### Things to do:
(a) From the news transcript, output the text from "These changes have" up to and including "women and children.".
(b) Translate this sentence from the news transcript into Spanish: "Since 1986, a federal law has required hospitals to stabilize patients in medical crisis, even if that means ending a pregnancy."
BEGIN Provided passage
Eight months later, that community hospital closed their birth center.
So you have lived in Eureka for about 10 years.
You have had multiple pregnancies, multiple miscarriages.
Were you aware that there were restrictions on the types of reproductive health care you could get?
ANNA NUSSLOCK: I knew that I couldn't get an elective abortion, but I thought I could get emergency care that I needed.
SARAH VARNEY: Lori Freedman says patients like Anna are often surprised that they can't get common reproductive health care, like sterilization after having a baby or birth control pills to treat excessive menstrual bleeding.
That means patients have to rely on doctors to find work-arounds.
LORI FREEDMAN: Work-arounds are not policy.
When you have patients coming to you for care, and the only way they can get the safest care is if you work around the policy, that means that not everybody is going to get the same care.
And I think we know that's where discrimination happens.
SARAH VARNEY: Anna's story is now at the center of a lawsuit brought by California's attorney general against St. Joseph.
Another patient who says she was denied an emergency abortion during a miscarriage is also suing the hospital.
ANNA NUSSLOCK: No religious hospital policy should have sent me away bleeding with a bucket when I needed help.
SARAH VARNEY: During a hearing in February to dismiss California's case, a lawyer for St. Joseph argued providing abortion care violates the hospital's religious freedom and First Amendment rights.
Providence St. Joseph turned down our request for an on-camera interview, but in a statement said it's committed to delivering care in accordance with federal and state law and maintaining its faith-based mission, even if that results in fetal death.
In recent years, the conservative-leaning U.S. Supreme Court has increasingly favored institutions seeking these kinds of religious freedom exemptions.
Since 1986, a federal law has required hospitals to stabilize patients in medical crisis, even if that means ending a pregnancy.
But after the U.S. Supreme Court overturned federal abortion rights, states that banned abortion have argued they shouldn't have to follow the law.
These changes have put a new spotlight on how Catholic hospitals have operated for a long time.
FATHER CHARLES BOUCHARD: I think that we have gotten a bad reputation that was not fully deserved because of some of these women's health care issues.
Now, I don't deny that there have been a lot of problems, but I think the biggest misconception is that we're anti-women.
We have to remember these hospitals were almost all founded by women and largely for women and children.
SARAH VARNEY: One year on, as Anna Nusslock works through the grief of losing her daughters, the fear of nearly losing her own life remains.
How are you feeling about wanting to try and get pregnant again?
END Provided passage
BEGIN Data extract
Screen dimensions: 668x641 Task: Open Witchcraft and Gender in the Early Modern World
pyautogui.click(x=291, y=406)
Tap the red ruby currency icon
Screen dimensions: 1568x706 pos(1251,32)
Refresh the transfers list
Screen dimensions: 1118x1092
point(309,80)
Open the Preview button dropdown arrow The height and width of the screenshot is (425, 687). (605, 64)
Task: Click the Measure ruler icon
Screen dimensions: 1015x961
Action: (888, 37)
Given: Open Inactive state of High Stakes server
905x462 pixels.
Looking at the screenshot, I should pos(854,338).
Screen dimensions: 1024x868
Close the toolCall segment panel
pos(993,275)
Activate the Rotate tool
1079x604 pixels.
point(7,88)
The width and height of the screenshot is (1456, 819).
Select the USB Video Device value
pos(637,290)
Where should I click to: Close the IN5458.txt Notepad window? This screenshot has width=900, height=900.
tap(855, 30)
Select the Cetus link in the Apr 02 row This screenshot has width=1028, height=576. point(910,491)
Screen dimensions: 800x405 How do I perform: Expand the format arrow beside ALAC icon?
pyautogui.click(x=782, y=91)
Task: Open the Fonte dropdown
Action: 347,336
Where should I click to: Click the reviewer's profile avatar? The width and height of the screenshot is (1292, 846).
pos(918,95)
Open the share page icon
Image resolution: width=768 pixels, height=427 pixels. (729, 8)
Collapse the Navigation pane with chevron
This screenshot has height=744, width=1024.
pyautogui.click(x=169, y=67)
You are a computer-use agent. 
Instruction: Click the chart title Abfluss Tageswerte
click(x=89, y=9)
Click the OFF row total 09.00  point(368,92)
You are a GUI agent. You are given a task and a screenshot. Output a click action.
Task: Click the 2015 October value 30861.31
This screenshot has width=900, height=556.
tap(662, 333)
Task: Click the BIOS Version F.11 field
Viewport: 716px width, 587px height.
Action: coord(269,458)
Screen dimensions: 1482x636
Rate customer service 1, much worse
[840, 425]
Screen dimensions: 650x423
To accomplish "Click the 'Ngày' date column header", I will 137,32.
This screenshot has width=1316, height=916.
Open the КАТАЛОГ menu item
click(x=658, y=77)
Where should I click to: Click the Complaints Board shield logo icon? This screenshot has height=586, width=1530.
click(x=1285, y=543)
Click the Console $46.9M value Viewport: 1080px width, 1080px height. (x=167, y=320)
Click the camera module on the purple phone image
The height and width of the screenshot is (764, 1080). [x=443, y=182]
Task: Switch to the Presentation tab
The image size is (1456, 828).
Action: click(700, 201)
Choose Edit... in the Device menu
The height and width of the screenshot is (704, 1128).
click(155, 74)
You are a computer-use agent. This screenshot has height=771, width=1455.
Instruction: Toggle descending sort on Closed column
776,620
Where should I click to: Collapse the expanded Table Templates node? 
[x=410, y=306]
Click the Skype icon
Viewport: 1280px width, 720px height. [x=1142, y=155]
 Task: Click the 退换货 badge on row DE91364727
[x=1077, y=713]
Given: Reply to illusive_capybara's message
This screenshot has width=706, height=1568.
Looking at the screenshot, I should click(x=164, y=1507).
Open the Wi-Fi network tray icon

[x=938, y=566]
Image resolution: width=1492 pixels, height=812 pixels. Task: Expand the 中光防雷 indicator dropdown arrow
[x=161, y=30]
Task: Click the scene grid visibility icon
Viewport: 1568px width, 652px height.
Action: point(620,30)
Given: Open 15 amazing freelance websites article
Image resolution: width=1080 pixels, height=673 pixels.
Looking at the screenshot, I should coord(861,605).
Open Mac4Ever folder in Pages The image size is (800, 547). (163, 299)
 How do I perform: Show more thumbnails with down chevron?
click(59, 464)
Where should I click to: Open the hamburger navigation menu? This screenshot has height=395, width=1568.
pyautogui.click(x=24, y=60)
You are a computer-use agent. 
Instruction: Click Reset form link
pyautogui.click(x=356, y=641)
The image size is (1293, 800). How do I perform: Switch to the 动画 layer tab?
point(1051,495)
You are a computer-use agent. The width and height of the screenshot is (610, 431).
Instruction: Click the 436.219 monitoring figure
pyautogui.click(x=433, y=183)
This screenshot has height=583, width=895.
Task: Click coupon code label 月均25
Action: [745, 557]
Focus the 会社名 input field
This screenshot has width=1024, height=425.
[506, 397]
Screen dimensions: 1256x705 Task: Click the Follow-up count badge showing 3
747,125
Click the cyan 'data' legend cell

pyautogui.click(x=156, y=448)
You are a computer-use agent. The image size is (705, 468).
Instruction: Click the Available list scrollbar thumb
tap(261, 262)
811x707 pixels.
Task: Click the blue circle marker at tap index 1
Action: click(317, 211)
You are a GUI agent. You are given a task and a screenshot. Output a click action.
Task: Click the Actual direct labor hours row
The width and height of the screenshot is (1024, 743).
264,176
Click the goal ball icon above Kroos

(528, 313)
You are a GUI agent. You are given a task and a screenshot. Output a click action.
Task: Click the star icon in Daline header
END Data extract
### Exercise responses:
(a)
These changes have put a new spotlight on how Catholic hospitals have operated for a long time.
FATHER CHARLES BOUCHARD: I think that we have gotten a bad reputation that was not fully deserved because of some of these women's health care issues.
Now, I don't deny that there have been a lot of problems, but I think the biggest misconception is that we're anti-women.
We have to remember these hospitals were almost all founded by women and largely for women and children.

(b) Desde 1986, una ley federal exige a los hospitales estabilizar a los pacientes en crisis médica, incluso si eso implica interrumpir un embarazo.